§ **REQUIREMENT**: Output the data below only from the line containing "Screen dimensions: 1025x771" up to and including the line containing "Task: Send the message with the send arrow", exact and with the pictures left out.

··· EXERCISE DATA

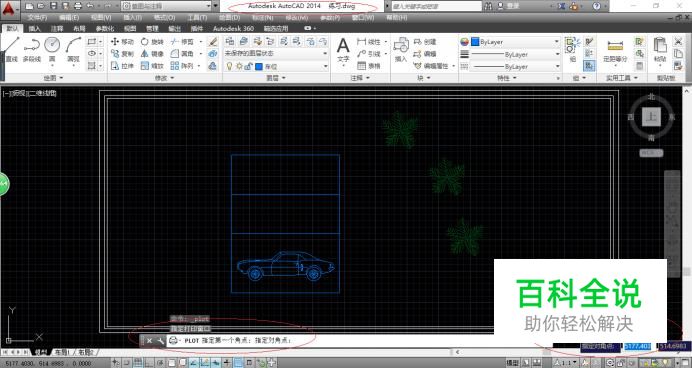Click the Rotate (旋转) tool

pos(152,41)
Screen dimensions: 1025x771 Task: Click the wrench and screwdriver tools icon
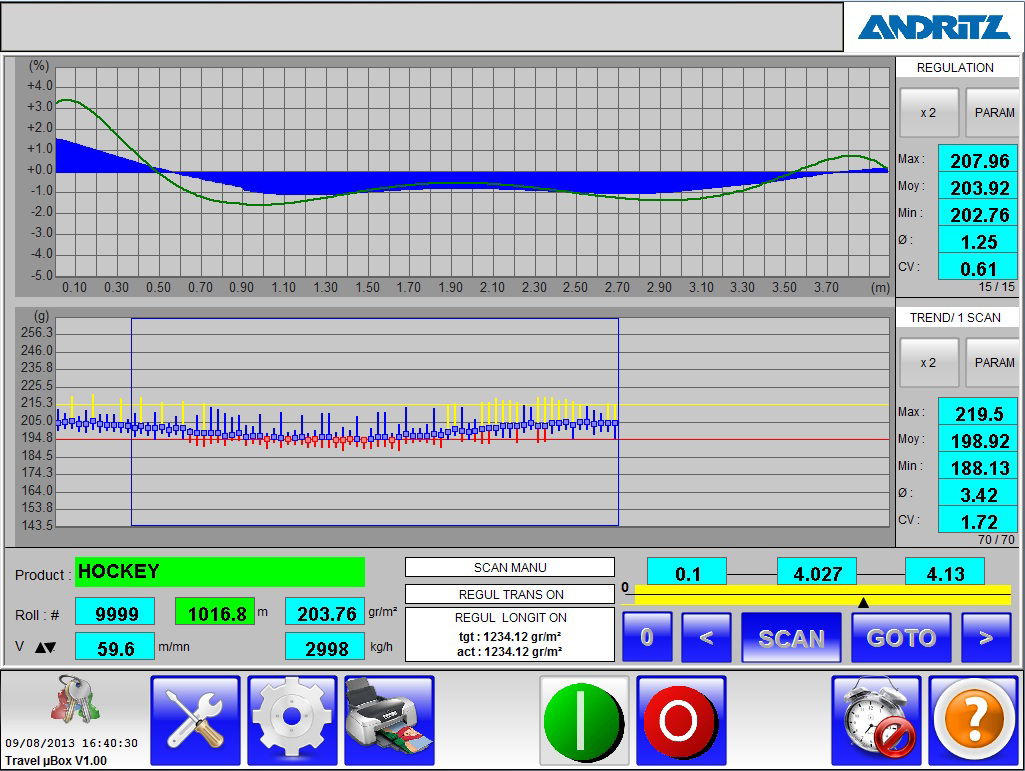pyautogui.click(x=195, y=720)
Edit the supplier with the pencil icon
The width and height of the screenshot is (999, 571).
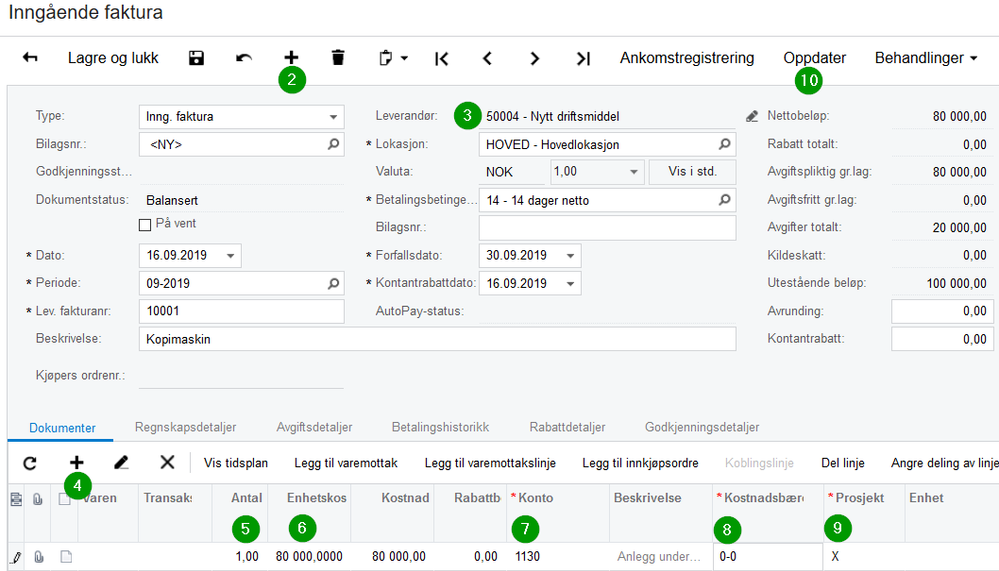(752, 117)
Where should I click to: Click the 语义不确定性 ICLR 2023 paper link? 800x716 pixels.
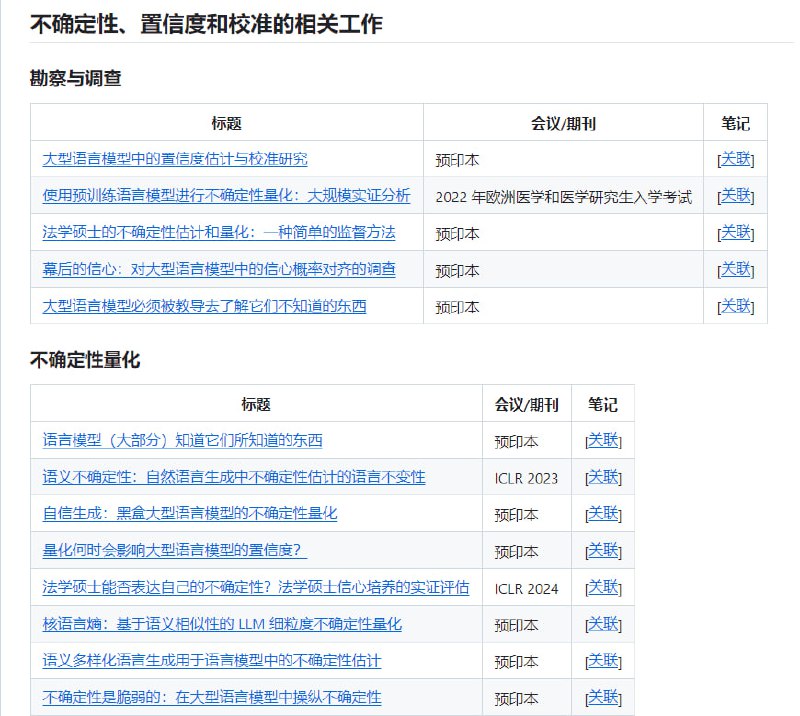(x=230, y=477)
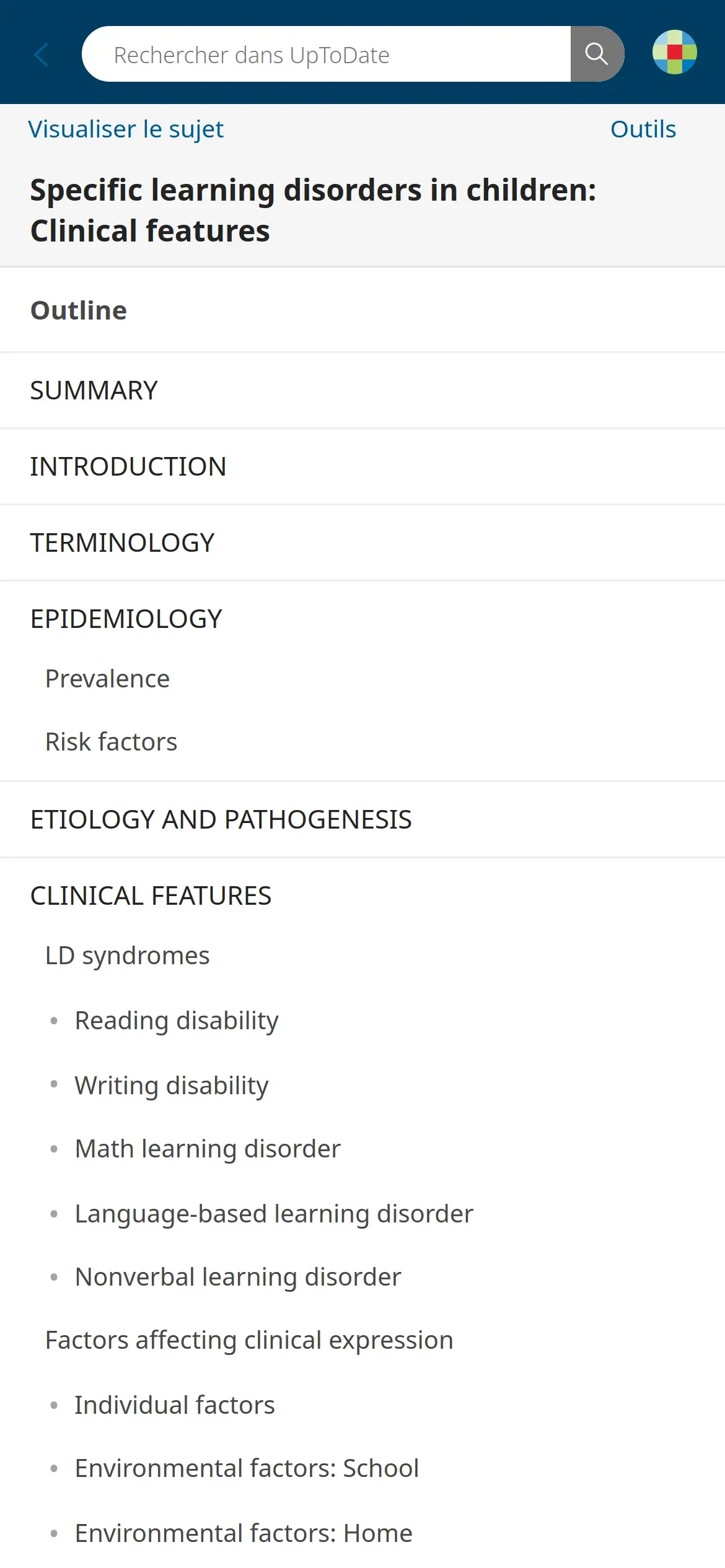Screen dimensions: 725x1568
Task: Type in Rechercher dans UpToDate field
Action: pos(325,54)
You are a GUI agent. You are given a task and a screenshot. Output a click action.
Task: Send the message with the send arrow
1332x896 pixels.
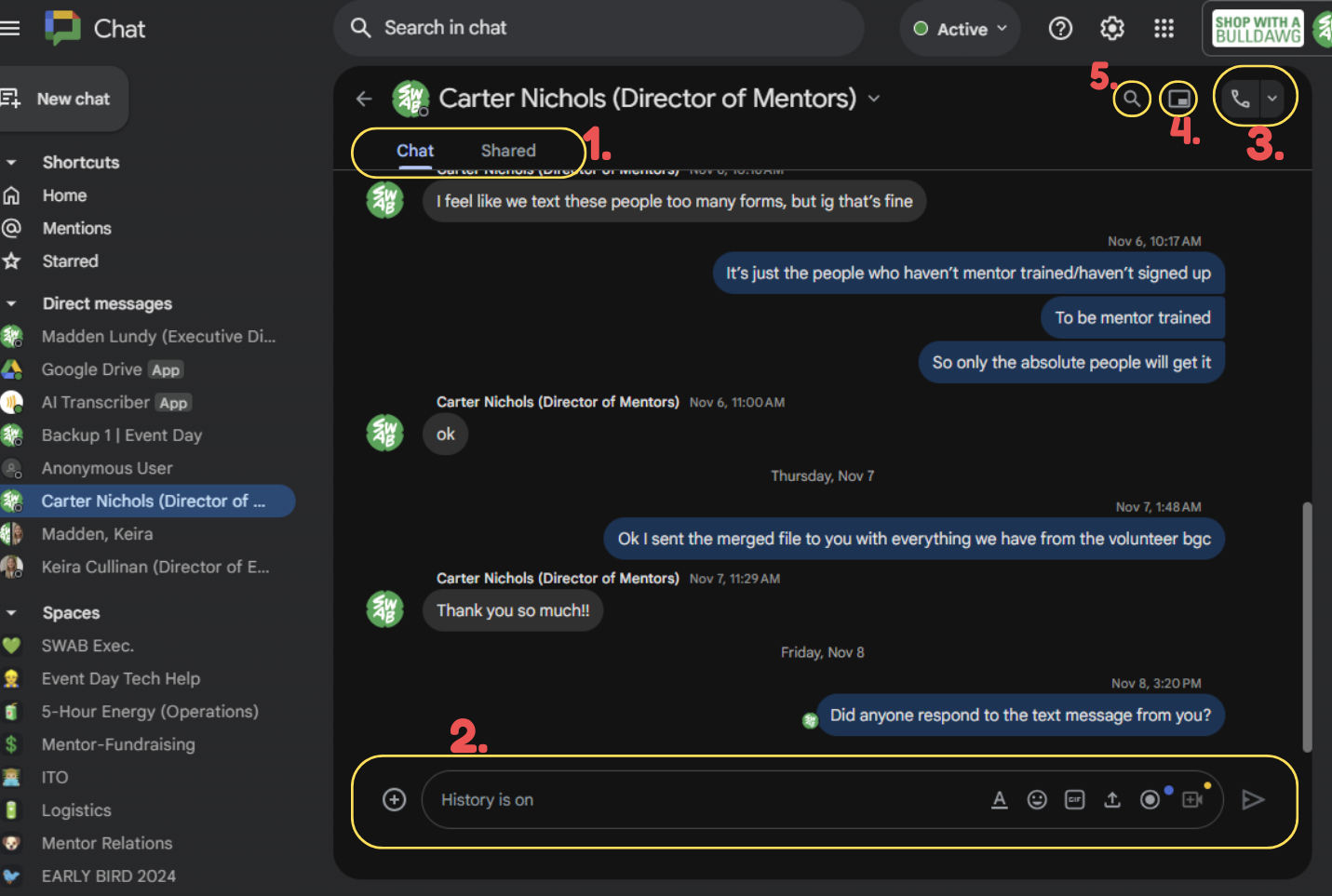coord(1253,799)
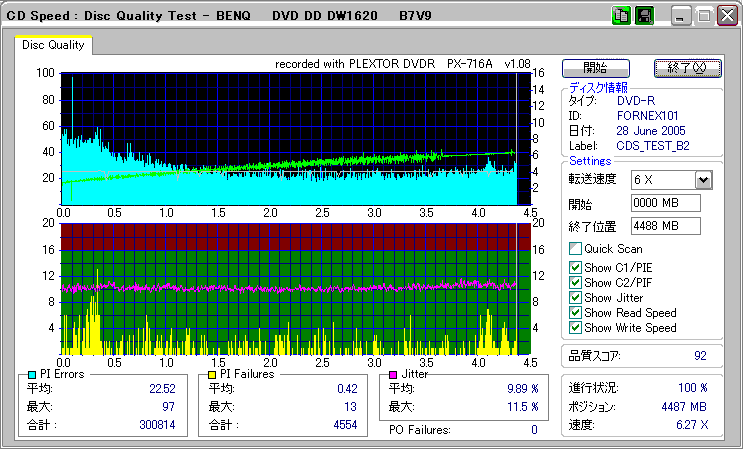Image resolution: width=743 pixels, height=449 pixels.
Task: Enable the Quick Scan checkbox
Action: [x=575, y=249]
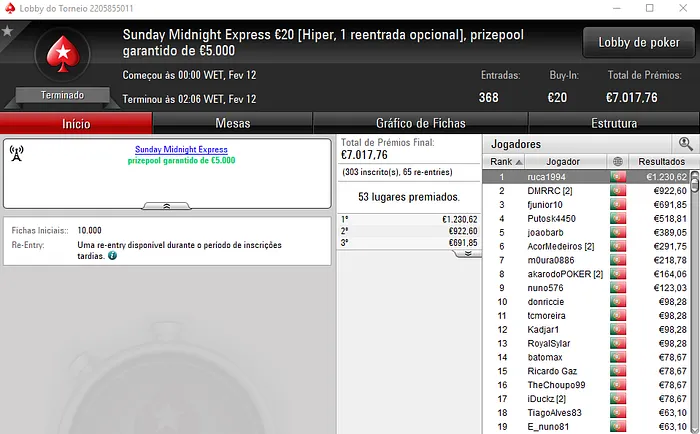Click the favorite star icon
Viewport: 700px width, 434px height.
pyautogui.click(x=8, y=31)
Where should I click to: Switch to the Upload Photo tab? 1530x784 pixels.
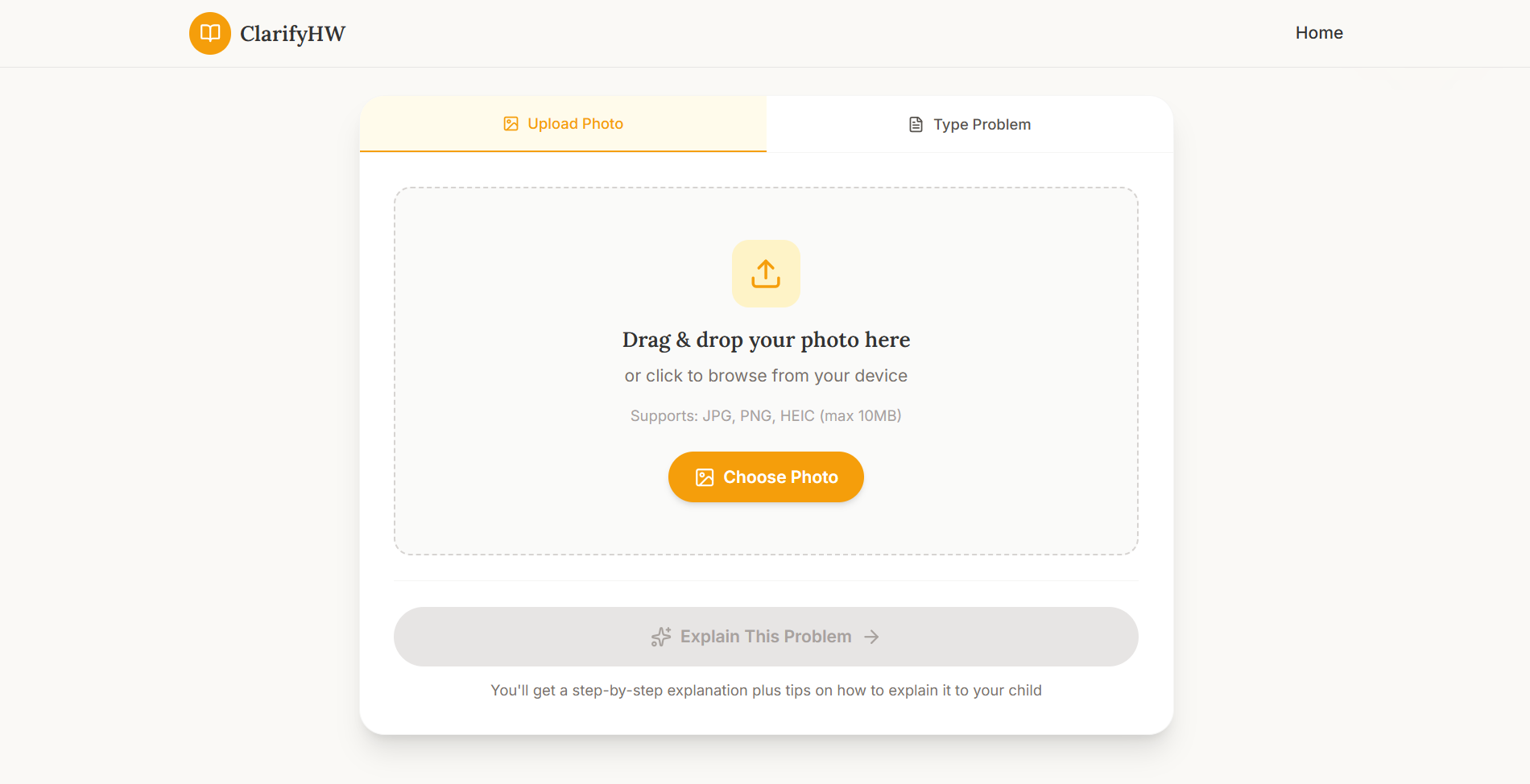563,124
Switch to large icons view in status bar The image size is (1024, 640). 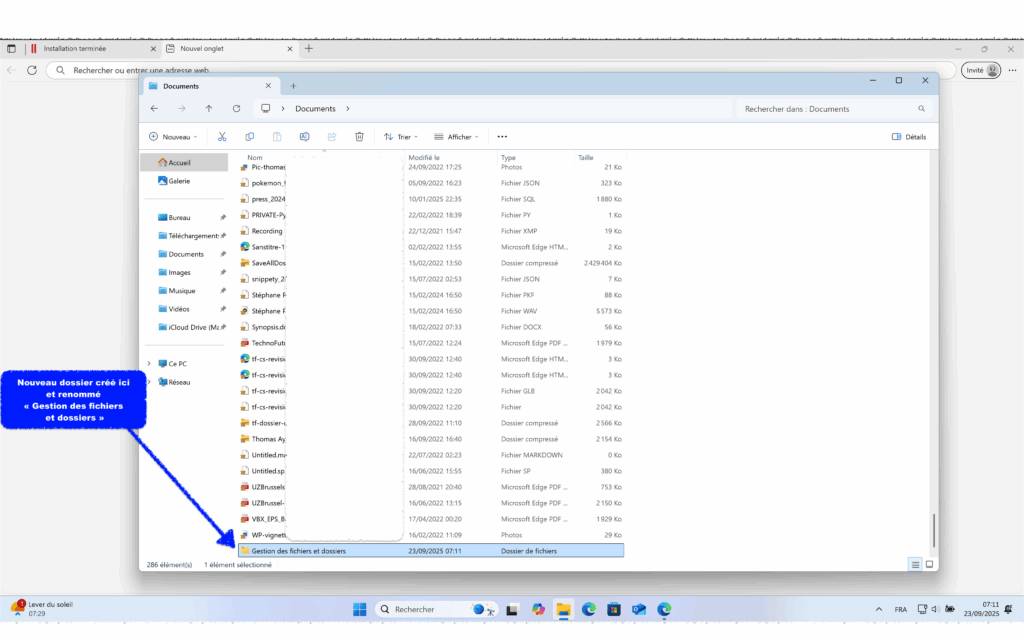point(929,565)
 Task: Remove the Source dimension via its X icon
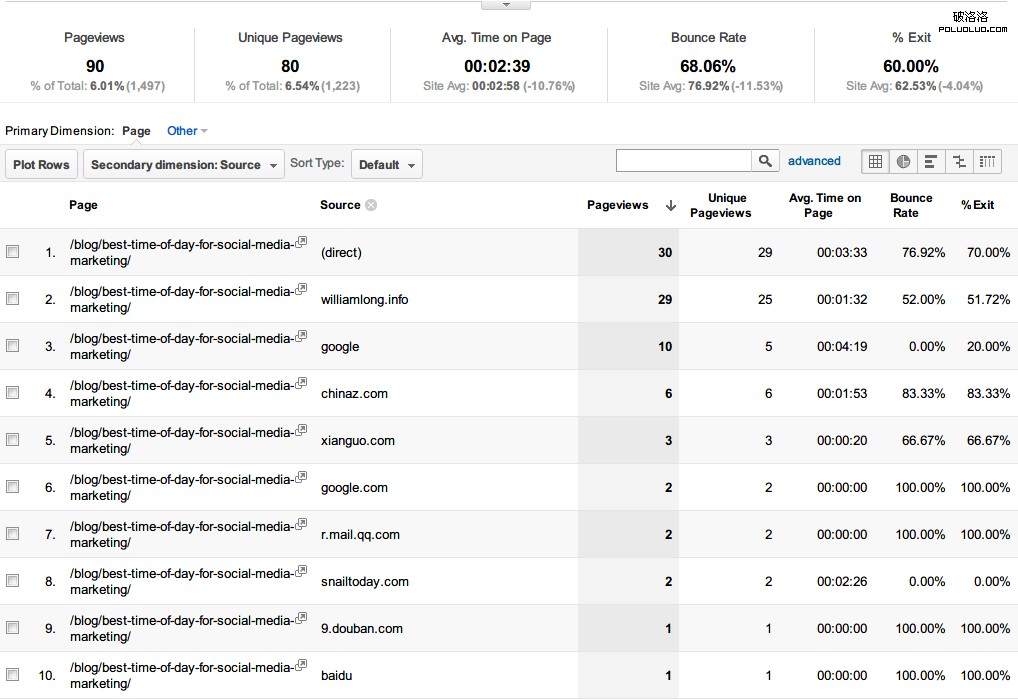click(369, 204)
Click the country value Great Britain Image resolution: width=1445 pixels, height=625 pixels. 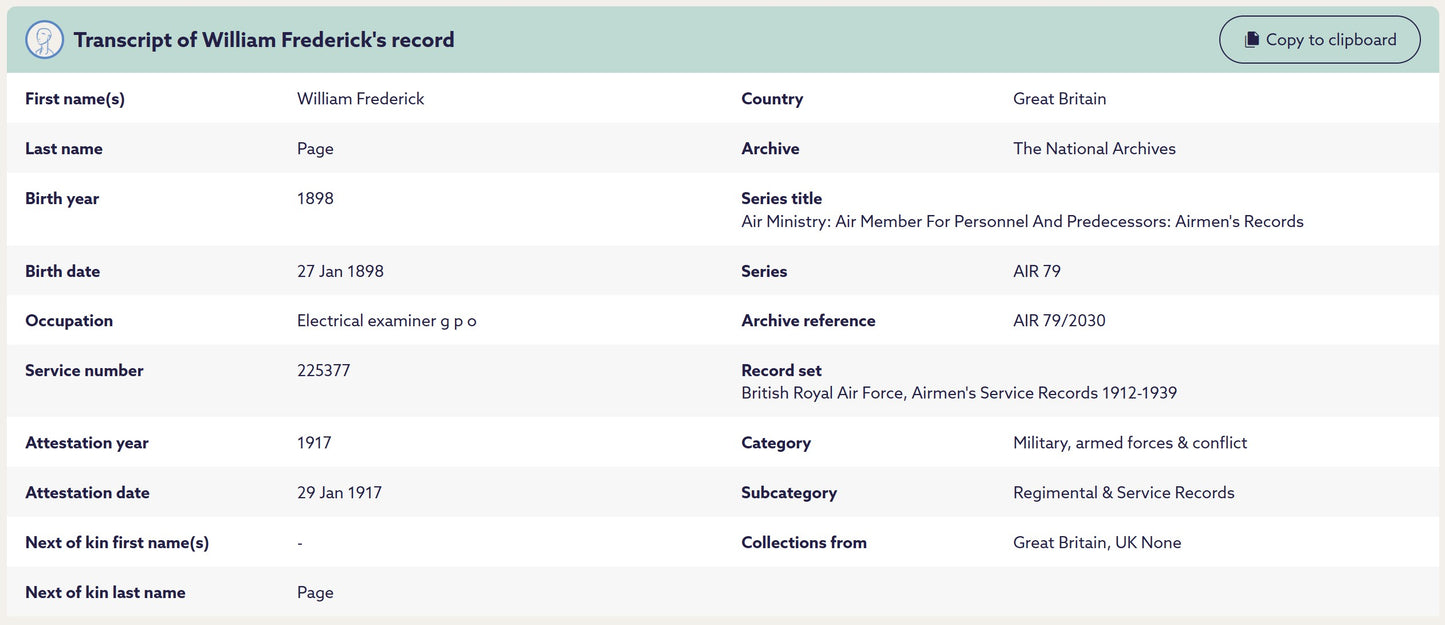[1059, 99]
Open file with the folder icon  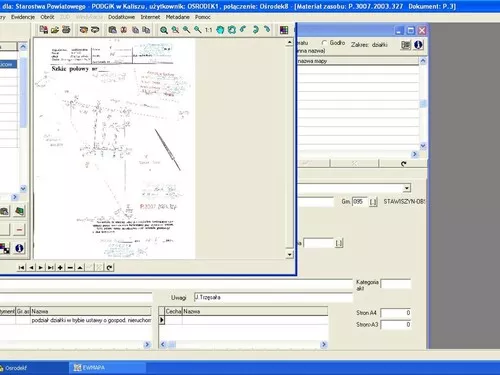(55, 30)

······

§ **OUTPUT FOR THIS EXERCISE**:
Screen dimensions: 1025x771 Task: Click the wrench and screwdriver tools icon
pyautogui.click(x=195, y=720)
Edit the supplier with the pencil icon
The width and height of the screenshot is (999, 571).
(752, 117)
Where should I click to: Click the 语义不确定性 ICLR 2023 paper link? 800x716 pixels.
(x=230, y=477)
Screen dimensions: 725x1568
Task: Type in Rechercher dans UpToDate field
Action: pos(325,54)
You are a GUI agent. You are given a task and a screenshot. Output a click action.
Task: Send the message with the send arrow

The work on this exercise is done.